Well, as she approaches her 16th birthday, the thought of “freedom” is just too much, and she is ready to drive.  She has her pink slip now and wants to practice as much as possible.  Her permit is just days away.  This experience of letting go of the steering wheel and allowing her to learn and practice and learn some more, is a new way for us to look at the meaning of trust.

1) Is she reliable? Well, not yet.  She remembers to check her rear view mirror, make sure her seat is in the right position and that her seat belt is fastened.  But, she is still working on keeping a consistent speed and stopping at a safe distance.

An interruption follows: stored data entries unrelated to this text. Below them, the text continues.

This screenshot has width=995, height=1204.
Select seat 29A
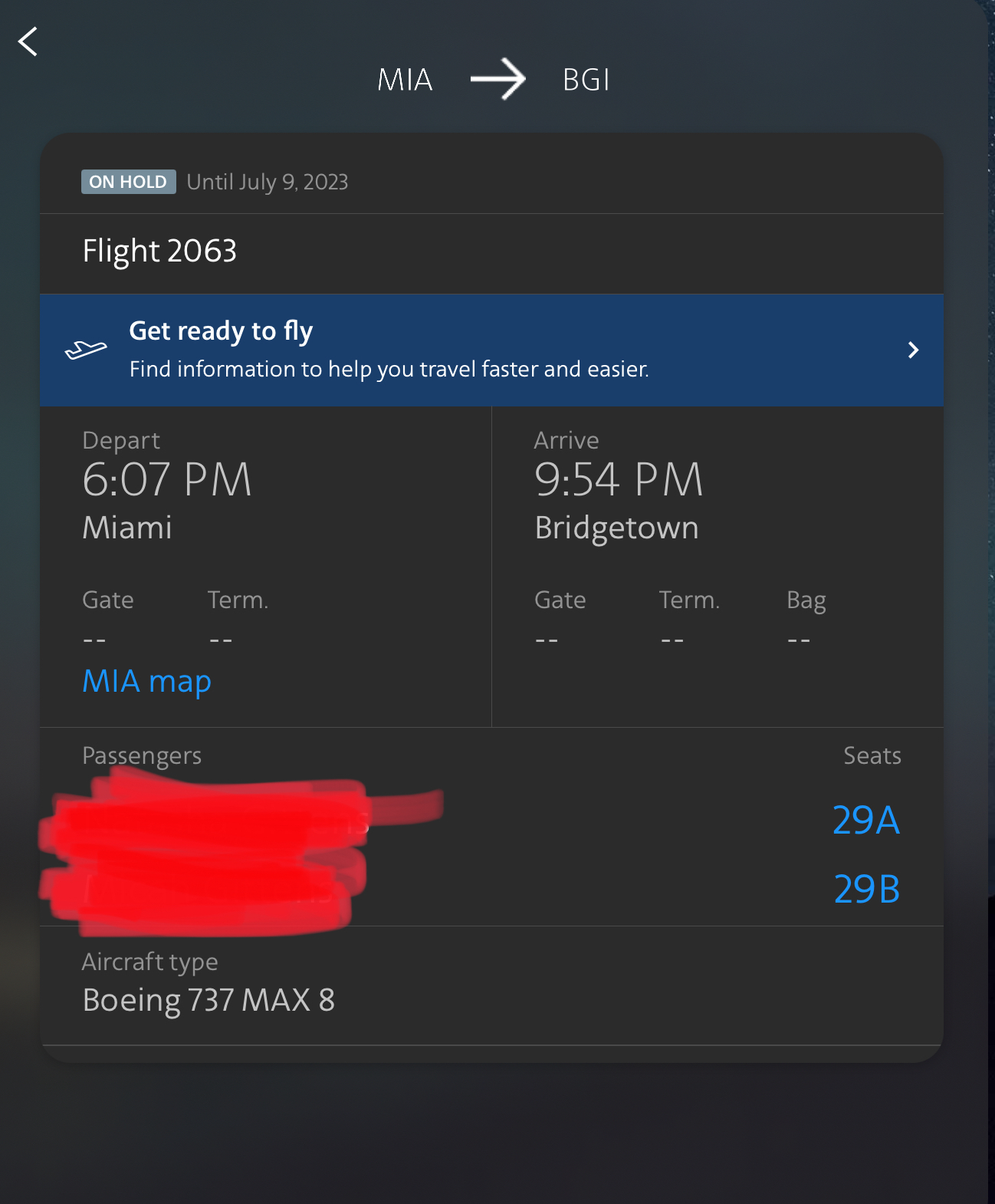click(x=866, y=820)
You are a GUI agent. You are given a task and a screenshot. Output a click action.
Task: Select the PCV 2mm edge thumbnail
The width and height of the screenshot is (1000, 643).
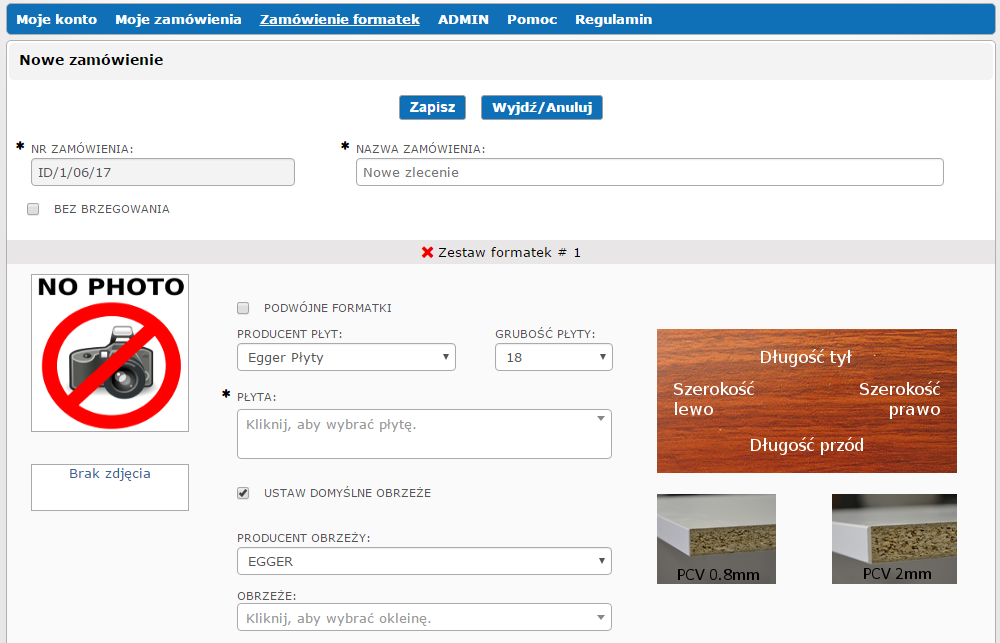894,538
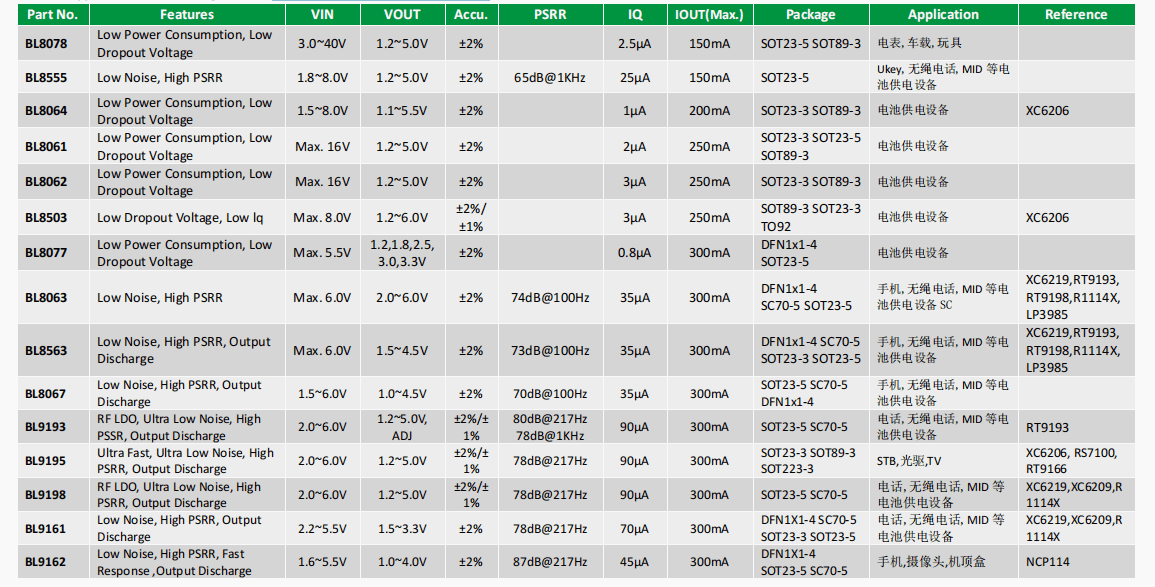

Are we reliable? Well, not yet.  I tell her that I believe in her, but there are moments when I have my doubts and tell her what to do–probably more than she would like.  That is when she doubts herself and I realize that I should just keep my mouth shut.

2) Is she open?  Yes.  She tells us everything about how she is doing in the class, what she learns with her driving instructor, and what she does not like from us when we “help” her when she practices.

Are we open?  Yes.  Maybe too much.  We feel free to tell her when she might be driving too close to the curb or that if she was not careful, one of us might have died.  That is probably too much openness right now.

3) Is she competent?  Not quite.  She improves each time she gets behind the wheel, but there are still things she needs to learn about, like slowing down in a round-about.

Are we competent? It depends on what we are talking about. We have been driving for 30+ years more than she has, so we know a lot about driving, but we do not know a lot about teaching driving to a 15-year old.  I have great admiration for the folks who do this day in and day out.

4) Is she compassionate?  Hmmm.  Tough question.  She is pretty self-interested right now.   Being a good driver is in her own best interest, so she is really not looking out for anyone else, except she has no desire to run over someone who might run out into the street in front of her car.

Are we compassionate?  Hmmmm.  We are trying so hard.  We know how hard she is trying and how much she wants to be independent and so we bite our tongue when she brakes a bit too hard or when she takes a turn a bit too quickly.  But, when she almost took the side mirror off the car door, I was not so silent.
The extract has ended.